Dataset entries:
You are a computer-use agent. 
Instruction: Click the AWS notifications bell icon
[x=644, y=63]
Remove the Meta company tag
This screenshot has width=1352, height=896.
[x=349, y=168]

— To do —
From the first line to the last, reproduce the data exactly.

— Finished exercise —
You are a computer-use agent. 
Instruction: Click the AWS notifications bell icon
[x=644, y=63]
Remove the Meta company tag
This screenshot has width=1352, height=896.
[x=349, y=168]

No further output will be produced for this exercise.